I got Lineker to sign a programme and chatted at length to Walsh about launching a store in Johannesburg to sell official replica kit and other supporter clothing and accessories.

We opened Team Talk in Sandton City’s banking mall a year later. There was one major obstacle, though. Landlord Liberty Life had allocated our lease area to a sports shop, and because our merchandise did not meet its requirements we were forced to stock lower margin, capital-draining running shoes.

The shop was a great success and a lot of fun. Gary Mabbutt (England, Spurs) opened it, David Rocastle (England, Arsenal, Chelsea) was our guest a year later and legends Denis Law and George Best were among our visitors.

But the business did not come without challenges. Pilfering was a huge problem. Shoplifters would enter the store at busy times. One would distract a salesperson while an accomplice would rip security tags off clothing in a change room and stuff goods in a shopping bag. Fake soccer jerseys of inferior quality soon flooded the country, selling at flea markets at a fraction of our price and undermining the worth of our licensed products.

Worse was that larger competitors began offering popular brands of running shoes, available only through officially appointed distributors, below our cost. It was clear our rivals were supplementing their authentic stock with contraband, free of steep duties and taxes.

Team Talk was a sideline for Paul and me, and struggling to beat an inadequately controlled and supervised system wasn’t part of the script. Consumers search for low prices, not honour and virtue.  We eventually closed the store with not too much profit, but with experience and concerns for the future of righteous small-business owners.

I am already fed up with the high level of taxes we pay — estimated at around 70c in the rand if you add VAT, petrol taxes, excise duties, e-tolls and so on to income, dividend and capital gains taxes. But I also realise we are soft targets and have little negotiating power when it comes to fighting tax increases; it’s a lot easier to collect from people who  pay rather than from those who don’t.

It seems time hasn’t allayed any of our fears.
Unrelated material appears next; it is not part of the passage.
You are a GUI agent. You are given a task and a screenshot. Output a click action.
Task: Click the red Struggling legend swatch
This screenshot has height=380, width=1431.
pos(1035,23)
Last week, in two separate investment meetings, clients involved in furniture and textile manufacturing and distribution divulged that, if anything, the situation had deteriorated.

One bemused gentleman said during recent discussions with a textile supplier over a possible order he was asked over the phone whether he wanted an invoice, in which case the quote would be considerably higher. He reckoned containerloads of clothing and textiles were smuggled in to the country by bribing customs officials or rerouting merchandise via Lesotho, which is not subject to heavy duties. Another client said a local textile federation had expressed alarm over official import numbers from Lesotho that far exceeded the small nation’s manufacturing capabilities.

These dishonest practices are unlawful and prejudicial to small and medium-sized enterprises trying to play by the rules.

My anxieties stretch further.

Last Wednesday, Finance Minister Nhlanhla Nene made the country aware of the limited resources at his disposal needed to maintain the economy’s sound foundation. While he made commitments to reduce government expenditure and tackle wastefulness, he made it clear South Africans will pay more taxes.

I am already fed up with the high level of taxes we pay — estimated at around 70c in the rand if you add VAT, petrol taxes, excise duties, e-tolls and so on to income, dividend and capital gains taxes. But I also realise we are soft targets and have little negotiating power when it comes to fighting tax increases; it’s a lot easier to collect from people who  pay rather than from those who don’t. 

So all we can do is appeal to our minister to give us some slack and make up his fiscal shortfall by turning his attention to those thousands of vagabonds who, in addition to other tax dodges, take cash under the counter, fiddle the books to avoid VAT, fund their operations by retaining PAYE deductions and bribe officials to evade customs duties.